▼

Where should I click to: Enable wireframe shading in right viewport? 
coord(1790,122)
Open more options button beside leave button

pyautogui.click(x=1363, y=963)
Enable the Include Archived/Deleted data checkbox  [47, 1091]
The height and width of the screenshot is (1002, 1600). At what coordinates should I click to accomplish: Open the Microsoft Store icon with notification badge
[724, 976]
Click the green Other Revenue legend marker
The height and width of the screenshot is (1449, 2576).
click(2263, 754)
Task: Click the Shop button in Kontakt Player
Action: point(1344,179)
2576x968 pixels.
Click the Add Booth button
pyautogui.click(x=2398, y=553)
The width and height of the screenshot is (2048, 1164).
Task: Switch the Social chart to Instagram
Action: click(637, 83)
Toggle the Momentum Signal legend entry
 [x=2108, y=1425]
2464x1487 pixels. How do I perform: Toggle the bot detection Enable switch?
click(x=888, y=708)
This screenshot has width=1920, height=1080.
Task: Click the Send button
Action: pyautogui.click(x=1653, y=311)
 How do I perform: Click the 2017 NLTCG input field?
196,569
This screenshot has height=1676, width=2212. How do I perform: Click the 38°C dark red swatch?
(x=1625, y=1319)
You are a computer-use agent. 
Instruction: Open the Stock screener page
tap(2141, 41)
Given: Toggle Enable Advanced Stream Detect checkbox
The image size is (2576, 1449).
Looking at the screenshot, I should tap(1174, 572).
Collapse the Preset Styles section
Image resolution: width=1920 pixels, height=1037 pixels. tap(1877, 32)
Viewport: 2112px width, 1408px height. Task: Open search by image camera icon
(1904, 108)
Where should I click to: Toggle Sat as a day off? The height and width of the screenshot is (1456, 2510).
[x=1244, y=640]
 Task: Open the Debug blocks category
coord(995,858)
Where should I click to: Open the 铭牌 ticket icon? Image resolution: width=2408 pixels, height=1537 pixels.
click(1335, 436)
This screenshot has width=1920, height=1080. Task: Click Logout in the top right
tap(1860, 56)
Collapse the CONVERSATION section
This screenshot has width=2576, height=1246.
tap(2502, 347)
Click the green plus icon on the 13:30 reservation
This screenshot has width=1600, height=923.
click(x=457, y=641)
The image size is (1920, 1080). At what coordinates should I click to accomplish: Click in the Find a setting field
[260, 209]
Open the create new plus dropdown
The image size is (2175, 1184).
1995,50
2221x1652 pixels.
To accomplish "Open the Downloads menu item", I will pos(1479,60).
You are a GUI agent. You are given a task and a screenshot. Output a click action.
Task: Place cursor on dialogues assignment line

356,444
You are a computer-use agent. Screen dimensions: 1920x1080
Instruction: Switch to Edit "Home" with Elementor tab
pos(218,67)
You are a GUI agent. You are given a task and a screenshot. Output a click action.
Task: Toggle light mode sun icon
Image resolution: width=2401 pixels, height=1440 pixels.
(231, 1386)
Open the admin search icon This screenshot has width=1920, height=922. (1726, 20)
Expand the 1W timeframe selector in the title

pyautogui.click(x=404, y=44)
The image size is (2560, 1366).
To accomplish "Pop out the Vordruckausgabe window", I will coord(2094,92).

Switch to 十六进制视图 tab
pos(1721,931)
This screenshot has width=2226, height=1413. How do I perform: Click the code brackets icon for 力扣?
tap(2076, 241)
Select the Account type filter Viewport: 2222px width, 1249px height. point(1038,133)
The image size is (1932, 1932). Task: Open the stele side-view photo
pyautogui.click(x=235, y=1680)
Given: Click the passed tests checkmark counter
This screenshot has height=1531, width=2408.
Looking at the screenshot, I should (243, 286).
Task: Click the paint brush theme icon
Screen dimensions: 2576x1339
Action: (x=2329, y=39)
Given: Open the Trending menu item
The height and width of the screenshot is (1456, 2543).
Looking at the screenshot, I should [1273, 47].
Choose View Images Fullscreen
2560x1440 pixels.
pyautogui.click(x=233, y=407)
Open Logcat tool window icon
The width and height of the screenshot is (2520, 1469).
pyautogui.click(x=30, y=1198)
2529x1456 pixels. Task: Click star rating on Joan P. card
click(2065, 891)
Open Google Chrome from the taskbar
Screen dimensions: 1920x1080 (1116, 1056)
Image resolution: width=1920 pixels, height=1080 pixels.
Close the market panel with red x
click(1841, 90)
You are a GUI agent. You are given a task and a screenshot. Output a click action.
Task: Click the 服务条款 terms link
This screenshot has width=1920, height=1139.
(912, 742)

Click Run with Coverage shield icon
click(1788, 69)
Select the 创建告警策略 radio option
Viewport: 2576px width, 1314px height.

▲

Exercise brief: Go through the listing above and copy each line where the string "computer" appears.

Solution to this problem:
You are a computer-use agent. 
You are a computer-use agent. Screen dimensions: 1920x1080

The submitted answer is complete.